- _Exercise goal_: In the forum thread below about high-speed sync, which model does Flashpoint say does not achieve HSS?

# Need help with HSS



## thapapawan (Jan 2, 2017)

Hello!

I recently bought two YN622C II triggers to use with Rovelight RL600B. I am only using one trigger on top of my canon and another trigger/remote on top of that YN trigger which came with RL600B.

Do I need another YN trigger and sync with cable to the rovelight? or does it communicate with inbuilt receiver in Rovelight? I am so confused how to use it. 

Also, I think it did not work when I set it up as the images were coming half over exposed.

Please help!


----------



## zombiesniper (Jan 2, 2017)

If you have 2 YN622C II's then you only need one on the camera and one with a sync cable to the monolight. Should be that simple unless you wish to have settings control, then I'm not sure if the YN622C II is compatible with the Flashpoint R2 system.


----------



## FotosbyMike (Jan 3, 2017)

According to Flashpoint:
To use the RoveLight in HSS mode, you need a HSS trigger and receiver. FPRRR1PJR and 1 of these transmitter FPRRR1TRC or FPRRR1TRN.
FPRRRL600V2 does not achieve HSS. Flashpoint RoveLight

Since you already have the YN622's I would get a PC sync cable from the YN receiver to the Flashpoint and then test it. If that doesn't work you will more in likely need to get the dedicated Flashpoint triggers.


----------



## ronlane (Jan 3, 2017)

I don't have the RoveLight or the YN triggers. But I do have Flashpoint Monolights and I am able to us my Phottix Atlas II transceivers to fire them in HSS. As mentioned ,  use a short sync cable to connect the trigger to the light and I have the other one on camera or use my Phottix Odin trigger to fire it.


----------

- _Data shown_:

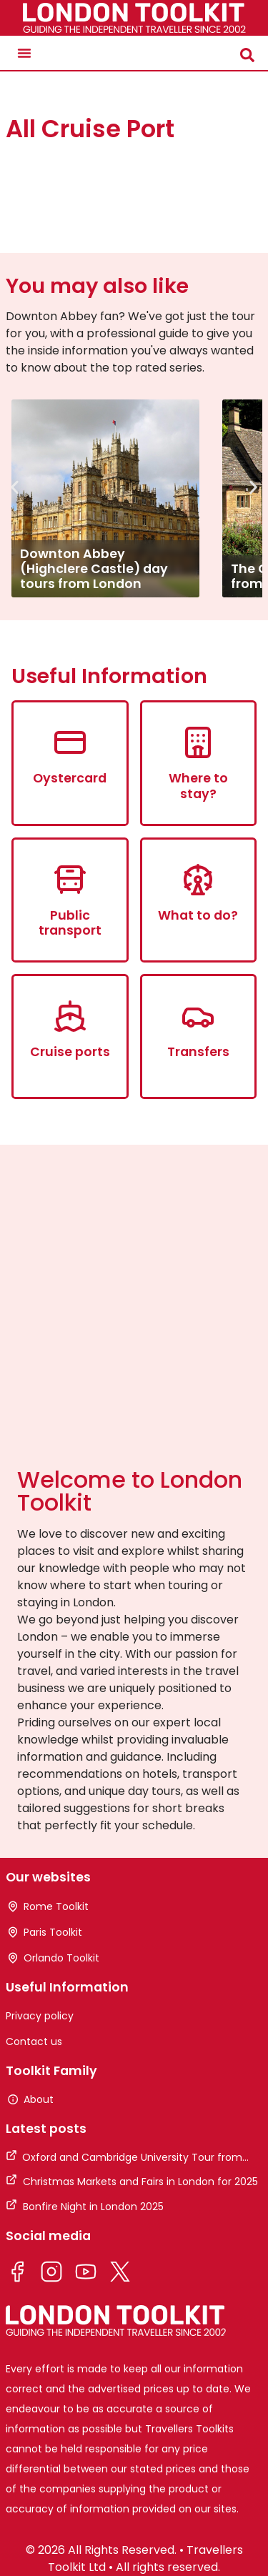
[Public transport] (70, 879)
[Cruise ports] (70, 1016)
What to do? (198, 915)
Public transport (70, 922)
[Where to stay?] (198, 742)
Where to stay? (198, 785)
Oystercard (69, 778)
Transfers (198, 1051)
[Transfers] (198, 1016)
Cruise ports (70, 1051)
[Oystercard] (70, 742)
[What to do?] (198, 879)
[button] (24, 53)
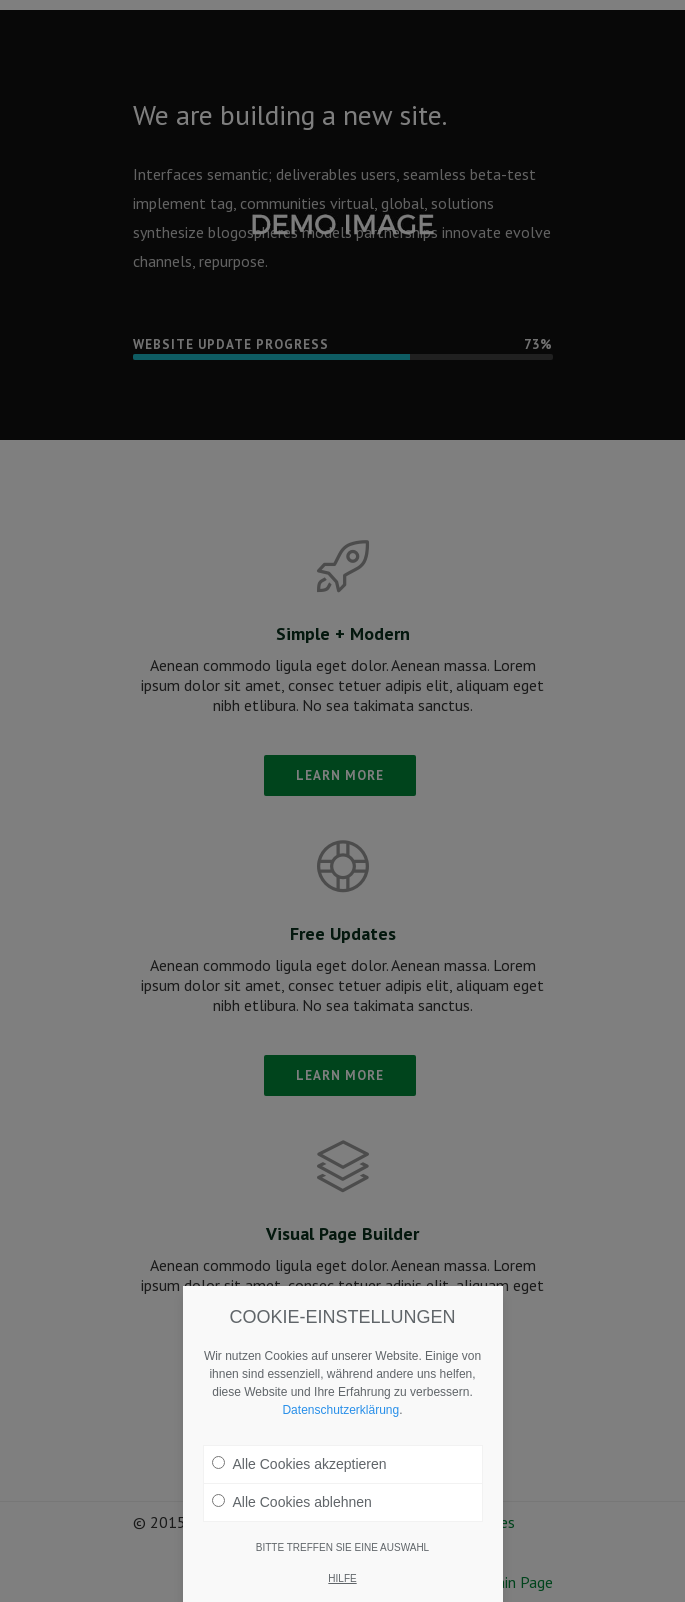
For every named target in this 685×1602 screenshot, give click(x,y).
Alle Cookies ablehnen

- _Answer_: FPRRRL600V2